Hay unas palabras que no se como se traducen

-  covalent bonding
-   thermosets
- curing agent 
-  transcrystallinity

"in thermosets, the interphase can form due to preferential absorption of either the curing agent or the resin at the fiber surface, leading to a region of higher or lower cross-linking and in thermoplastics"


Mi intento
"en thermosets  la interfase puede formarse debido a la absorción preferente de cualquier agente curing  o la resina a la superficie de la fibra principalmente en una región de punto débil transversal superior o inferior y en termoplásticos"

Se que esta muy mal. Espero me puedan ayudar y mil gracias por su coloboración.

Saludos!


----------



## chics

vicky0522 said:


> Hola a todos!
> 
> - covalent bonding --> enlace covalente [QUÍMICA]
> - thermosets          --> ?
> - curing agent        --> agente curativo
> - transcrystallinity  --> transcristalinidad [QUÍMICA, MATERIALES]


​


----------



## psicutrinius

Thermosets = Termoestables.


----------



## abeltio

interfase no existe en español, es interfaz, plural: interfaces
real academia española.


----------



## chics

_Interfase_, en química, puede tratarse del límite entre dos fases (por ejemplo una líquida y otra en forma de gel, o un precipitado...) de una solución, por ejemplo.

Pero ciertamente en el resto de acepciones lo correcto es _interfaz_.


----------



## lmcasarsainz

thermosets -termopares

y en cuanto al término curing no creo que en este contexto se refiera a curación, más bien a curado.


----------



## vicky0522

Muchas gracias a todos por su ayuda


----------



## psicutrinius

Imcasarsanz, un termopar es un thermocouple.

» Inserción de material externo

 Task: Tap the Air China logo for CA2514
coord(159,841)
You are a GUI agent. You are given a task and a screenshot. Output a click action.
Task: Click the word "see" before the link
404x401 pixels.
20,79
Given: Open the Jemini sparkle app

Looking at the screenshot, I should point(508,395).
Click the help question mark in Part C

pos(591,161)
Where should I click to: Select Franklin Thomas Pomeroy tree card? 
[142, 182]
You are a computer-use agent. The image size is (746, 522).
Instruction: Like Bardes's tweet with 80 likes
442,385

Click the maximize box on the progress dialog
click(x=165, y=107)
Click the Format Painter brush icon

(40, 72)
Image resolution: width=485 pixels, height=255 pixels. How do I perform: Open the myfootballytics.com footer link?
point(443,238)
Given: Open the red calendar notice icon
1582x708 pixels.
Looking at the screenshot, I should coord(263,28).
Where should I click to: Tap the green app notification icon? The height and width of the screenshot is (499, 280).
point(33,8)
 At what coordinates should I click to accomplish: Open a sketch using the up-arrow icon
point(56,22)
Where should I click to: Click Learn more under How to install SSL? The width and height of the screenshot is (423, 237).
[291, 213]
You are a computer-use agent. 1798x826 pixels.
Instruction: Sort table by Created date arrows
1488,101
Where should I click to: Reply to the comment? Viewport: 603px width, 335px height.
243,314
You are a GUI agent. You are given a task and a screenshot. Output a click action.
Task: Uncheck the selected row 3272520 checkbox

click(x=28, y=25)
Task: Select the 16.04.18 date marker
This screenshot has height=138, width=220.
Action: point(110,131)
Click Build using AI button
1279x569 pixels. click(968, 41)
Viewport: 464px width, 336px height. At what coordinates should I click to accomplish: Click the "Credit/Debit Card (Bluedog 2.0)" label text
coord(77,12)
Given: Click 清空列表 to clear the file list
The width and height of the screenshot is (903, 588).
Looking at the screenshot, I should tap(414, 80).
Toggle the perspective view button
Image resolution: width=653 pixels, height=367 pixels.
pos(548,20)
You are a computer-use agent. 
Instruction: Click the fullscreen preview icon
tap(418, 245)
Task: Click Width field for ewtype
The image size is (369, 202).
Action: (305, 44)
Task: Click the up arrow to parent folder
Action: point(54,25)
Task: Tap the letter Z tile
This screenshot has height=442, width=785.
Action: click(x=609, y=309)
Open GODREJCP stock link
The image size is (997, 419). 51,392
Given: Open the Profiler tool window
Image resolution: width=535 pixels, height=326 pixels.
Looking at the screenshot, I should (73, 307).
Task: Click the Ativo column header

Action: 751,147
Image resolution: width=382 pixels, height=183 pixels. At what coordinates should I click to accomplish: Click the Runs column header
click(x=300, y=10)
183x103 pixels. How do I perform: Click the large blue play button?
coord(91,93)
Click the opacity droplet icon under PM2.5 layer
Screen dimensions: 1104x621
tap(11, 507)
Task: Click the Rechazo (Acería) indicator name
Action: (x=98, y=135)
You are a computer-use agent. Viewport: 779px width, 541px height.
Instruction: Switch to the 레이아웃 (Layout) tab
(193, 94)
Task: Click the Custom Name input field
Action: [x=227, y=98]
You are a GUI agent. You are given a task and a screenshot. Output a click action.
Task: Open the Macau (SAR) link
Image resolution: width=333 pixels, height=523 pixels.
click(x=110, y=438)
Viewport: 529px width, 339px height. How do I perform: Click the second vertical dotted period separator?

Termoestable es un tipo de resina que no polimeriza, sino que "policondensa", es decir, aquella cuya polimerización es irreversible.


----------



## lmcasarsainz

tengo mis dudas ya que nunca había escuchado la palabra thermocouple, pero gracias por el dato, revisaré un poco más a fondo.


----------



## Pos

Sí, estoy de acuerdo con psicutrinius, thermoset es un plástico termoestable, como la resina urea o las resinas fenólicas.


----------